Another quick question. I have some play sand that I used in another tank as a substrate. I thought of putting a 1/8th to 1/4 inch layer of sand between the inch of gravel I'm going to put in and the 1.5 inches of soil w/ crushed oyster shells I already have in the tank. The thought being that it would initially help keep the soil from mixing into the water knowing that it will probably just mix into the soil over time.

I'm actually waiting for the light fixture I want to come in stock so this is giving me some extra time to probably over think this.... Let me know if this is just a waste of time. 

Thanks.


----------



## nebusa (Mar 16, 2010)

So I grew tired of waiting for the light fixture that I wanted to come in. Instead I order two 96W light fixtures that fit very well. 

I vacumed out most of the play sand that I had put on top of the soil. I figure once it's wet the remaining sand will mix with the soil. 

I took you advice and ordered the "Hard to Kill Package" From aqua botanic. So my plants are on the way and they include the following. 

5 of : Amazon Sword 
1 of : Crinum calamistratum 
6 of : Dwarf Hairgrass 
2 of : Giant Sagittaria 
1 of : Hard to Kill Package 
6 of : Lobelia cardinalis small form 
Hard to Kill Package:
2 Java Fern 
2 Anubias nana 
3 Java Lace Fern 
4 Cryptocoryne spiralis
6 Cryptocoryne wendtii small
1 Hornwort 
2 Wisteria 
10 Dwarf Sag (1 bunch) 
1 Java moss

Any advice or recomendations on this list? 

Thanks!


----------



## nebusa (Mar 16, 2010)

Well I am having some trouble with my setup and hoping you can all give me some advice.

The soil is releasing alot of tannins as the generic potting soil I used had many small twigs and peices of wood. I tried to get all of the big peices out from the start, but it has been two weeks and the water is not clearing so I think there is a bunch of this matter in the soil.

Additionally after three days I started to notice alage forming on the sides of the glass and in the water column. It looked as though it was setting up for a bloom. I turned off one of my light fixtures so I'm operating on 11 hours of light per day with a break over the lunch hour with 96 watts. This is just over two watts per gallon. 

I added an internal filter that has active carbon to try and cut out the tannins. It seems to clear the water a little after adding new carbon for a day or two but then it contues to get darker and darker.

My Moneywart is taking off. Everything else for the most part is stagnent. 

Without much plant growth it seems that I am starting to see small amounts of green hair alage forming on some of the plants. I've tried to clean that off as much as possible, but I'm really struggling as I feel this tank is taking a turn for the worse.

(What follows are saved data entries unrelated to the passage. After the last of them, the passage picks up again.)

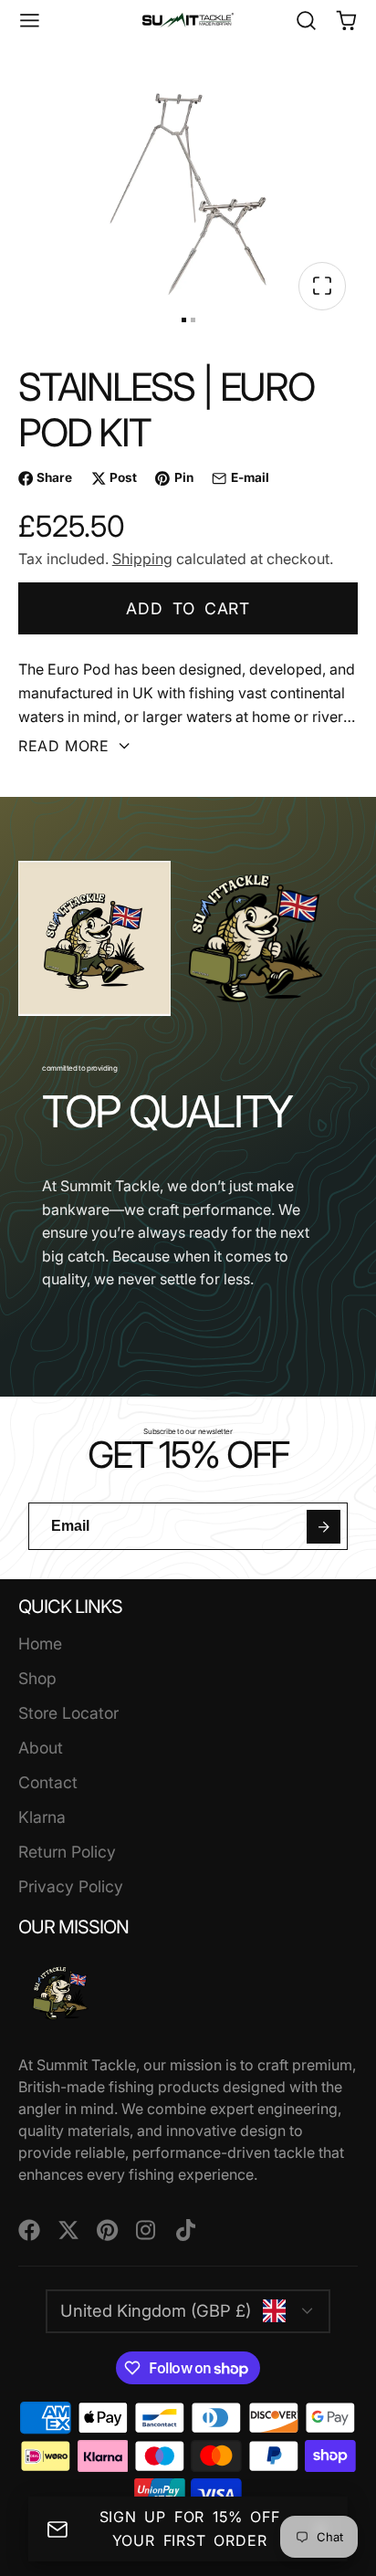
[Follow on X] (68, 2230)
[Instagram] (147, 2230)
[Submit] (323, 1527)
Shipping (142, 559)
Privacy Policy (70, 1886)
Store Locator (68, 1713)
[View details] (60, 1993)
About (40, 1747)
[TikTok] (187, 2230)
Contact (48, 1782)
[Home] (188, 20)
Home (40, 1643)
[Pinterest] (108, 2230)
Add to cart (188, 608)
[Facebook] (29, 2230)
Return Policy (67, 1851)
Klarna (42, 1817)
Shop (37, 1678)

I have 17 glowlight tetras, 6 cory's, and a handful of ghost shrimp. The fish are all doing great and appear very healthy.

Thanks in advance.


----------



## Tuiflies (Jan 21, 2010)

The tanins won't hurt anything but if you don't like the look, you'll either have to do lots of w/c's for quite a while or start over. Algae's pretty much the norm for new NPT's so I wouldn't worry about that. There's usually a break in period when the soil's releasing lots of organics (leading to algae) but you can help control that with w/c's as well. I wouldn't give up for atleast 4 months. Just keep up with weekly (or semi-weekly) w/c's and you might reduce the tanins to an acceptable level and keep the algae in check at the same time.


----------



## nebusa (Mar 16, 2010)

I took out the Powerhead that I had in the tank for water movement and have added a canister filter. 

I couldn't be more happy as I added Seachem Purigen to the filter and it has completley cleared up the tannins. I was using an off the aquarium filter with active carbon only prior to that which helped, but the purigen really seems to have done the trick. 

My forground plants are getting much more light and appear very happy. For the most part every on of the plants are showing signs of new growth.


----------